Infine non poteva mancare la regina del giallo, Agatha Christie, che imprevedibilmente firma i suoi tantissimi romanzi con il cognome del marito, molto presto lasciato perché inadeguato al suo stile di vita interessante e avventuroso, che la porteranno nella maturità a divenire archeologa, al seguito del secondo giovane marito, Max Mallowan. L’autrice di celeberrimi personaggi, quali Hercule Poirot e Miss Marple, è una donna di grandissima intelligenza, è
“geniale e instancabile nel mettere a punto trame nelle quali conta esclusivamente il cervello”

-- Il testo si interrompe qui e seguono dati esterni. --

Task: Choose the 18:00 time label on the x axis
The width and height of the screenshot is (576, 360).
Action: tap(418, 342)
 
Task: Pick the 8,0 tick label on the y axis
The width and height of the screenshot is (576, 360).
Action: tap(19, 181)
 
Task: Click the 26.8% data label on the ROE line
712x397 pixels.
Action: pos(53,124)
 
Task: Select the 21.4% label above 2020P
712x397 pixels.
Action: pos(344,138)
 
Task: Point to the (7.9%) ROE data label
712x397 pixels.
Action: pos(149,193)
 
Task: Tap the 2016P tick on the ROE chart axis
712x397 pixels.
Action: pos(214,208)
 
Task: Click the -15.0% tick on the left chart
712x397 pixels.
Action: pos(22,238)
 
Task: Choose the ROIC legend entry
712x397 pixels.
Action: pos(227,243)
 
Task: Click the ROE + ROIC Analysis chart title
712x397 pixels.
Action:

pur riferendosi a realtà banali e quotidiane nelle quali i suoi lettori si sentono a proprio agio, rassicurati, anche se lei, Agatha, fa scelte di vita decisamente anticonformiste; questo comunque non le impedirà, di nutrire stima e riconoscenza per Elisabetta II, quando la regina la invitò a Buckingham Palace, intrattenendo la ormai famosissima scrittrice con grande semplicità.
Ancora due donne, contemporanee, sceglie Roberto Bertinetti per concludere la sua carrellata sull’isola protagonista del libro: Mary Quant, al centro della vita scatenata della swinging London degli anni sessanta, e Vivienne Westwood; due creatrici di moda, due imprenditrici che riusciranno a fare dei loro originali “stracci” un vero business nella opaca e nebbiosa capitale inglese. Insieme a loro e alla loro fantasia, al coraggio, alla volontà dissacrante, al desiderio di libertà per le donne ma non solo, ecco che nascono la mini gonna, nome mutuato dalla piccola Mini Morris, auto culto in quegli anni; Quant propone un modo colorato e diverso di atteggiarsi, di vestirsi, di andare al lavoro, di socializzare, di spendere. Le boutique che nascono al centro della seria e compassata Londra, sono veramente una rivoluzione totale del costume, che Roberto Bertinetti registra con particolari interessanti: i Beatles, al centro della scena, costretti a rivedere il loro look per proporsi al grande pubblico che comincia ad osannarli; la nascita del fenomeno delle modelle, la bellissima Jean Shirmpton, la filiforme Twiggy. La lotta politica, portata avanti da Westwood con la sua iconoclasta moda rivoluzionaria e dissacrante, si condensa nelle sue stesse parole:
“perché avevo capito che per fregare il sistema era indispensabile entrarci dentro”.
Mi è piaciuto molto “L’isola delle donne”, serio ed intelligente, ma raccontato con leggerezza e con una qualche dose di ironia, nei confronti di fenomeni, storico-politici o di costume, che non sempre trovano accoglienza in un saggio con caratteristiche di rigorosa indagine scientifica, come testimonia la ricca ed esauriente bibliografia. Le storie di queste donne ci raccontano un femminismo ante litteram, la ricerca di un’autonomia profonda, intellettuale, interiore, che non ha molto a che vedere con slogan di maniera che pure hanno attraversato il secolo scorso, ma che testimonia che
“è venuto dalle donne l’impulso decisivo a rendere il Regno Unito un modello al quale il mondo ha spesso volto lo sguardo per costruire il futuro”.
E dunque questo libro di Roberto Bertinetti per le donne del nostro tempo è certamente un regalo bello e gradito.